Empat perusahaan subkontraktor tersebut diduga mendapatkan "pekerjaan fiktif" dari sebagian proyek-proyek pembangunan jalan tol, jembatan, bandara, bendungan, dan normalisasi sungai. Total terdapat 14 proyek terkait dengan pekerjaan fiktif tersebut.
14 proyek itu antara lain proyek Normalisasi Kali Bekasi Hilir, Bekasi, Jawa Barat; proyek Banjir Kanal Timur (BKT) Paket 22, Jakarta; proyek Bandara Kualanamu, Sumatra Utara; proyek Bendungan Jati Gede, Sumedang, Jawa Barat; proyek Normalisasi Kali Pesanggrahan Paket 1, Jakarta; proyek PLTA Genyem, Papua; dan proyek Tol Cinere-Jagorawi (Cijago) Seksi 1, Jawa Barat.
Selanjutnya, proyek fly over Tubagus Angke, Jakarta; proyek fly over Merak-Balaraja, Banten; proyek Jalan Layang Non Tol Antasari-Blok M (Paket Lapangan Mabak), Jakarta; proyek Jakarta Outer Ring Road (JORR) seksi W 1, Jakarta; proyek Tol Nusa Dua-Ngurah Rai-Benoa Paket 2, Bali; proyek Tol Nusa Dua-Ngurah Rai-Benoa Paket 4, Bali, dan proyek Jembatan Aji Tulur-Jejangkat, Kutai Barat, Kalimantan Timur.
Adhi Karya
Kepala Divisi Konstruksi VI PT Adhi Karya (Persero) Tbk, Dono Purwoko (DP) terlibat dalam perkara korupsi pengadaan dan pelaksanaan pekerjaan pembangunan Kampus Institut Pemerintahan Dalam Negeri (IPDN) Minahasa, Sulawesi pada 2011.
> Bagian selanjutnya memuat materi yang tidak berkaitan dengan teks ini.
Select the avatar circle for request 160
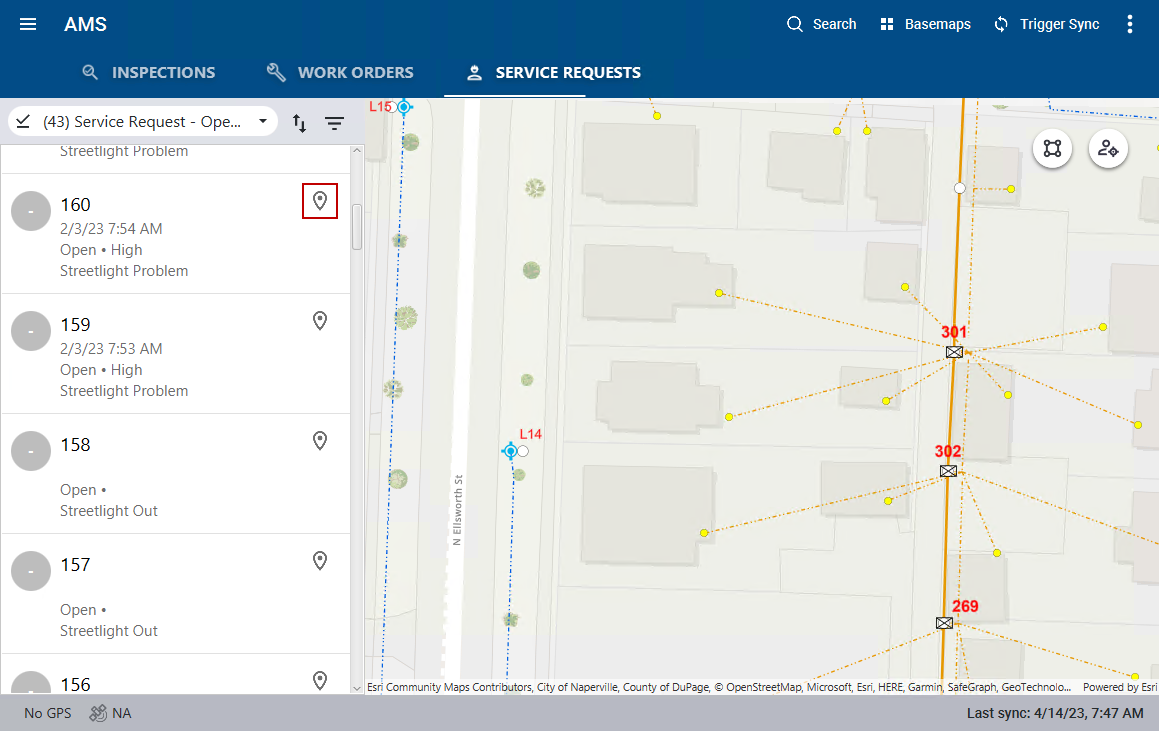(31, 212)
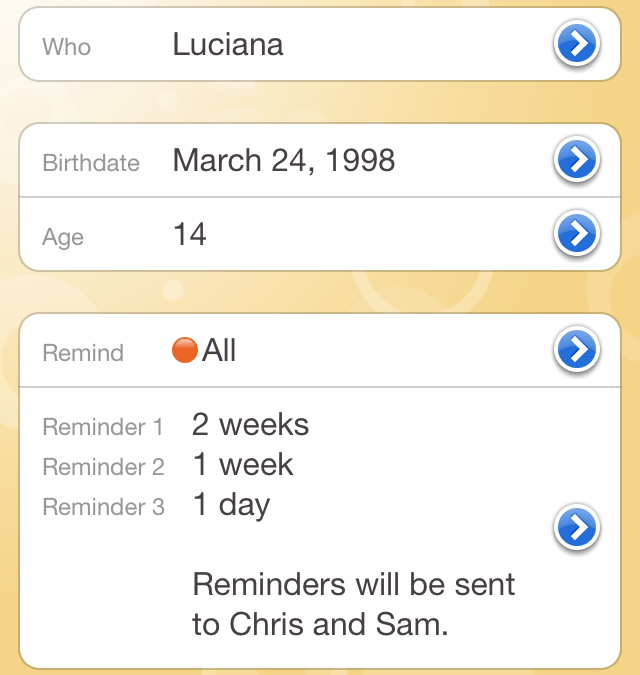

Dono diduga telah menyerahkan sejumlah uang dari PT Adhi Karya kepada Dudy Jocom sebagai imbalan fee atas dilaksanakannya proyek dimaksud.
Akibat perbuatan Dono dan sejumlah rekannya mengakibatkan negara rugi sekitar sejumlah Rp19,7 miliar dari nilai kontrak sebesar Rp124 miliar.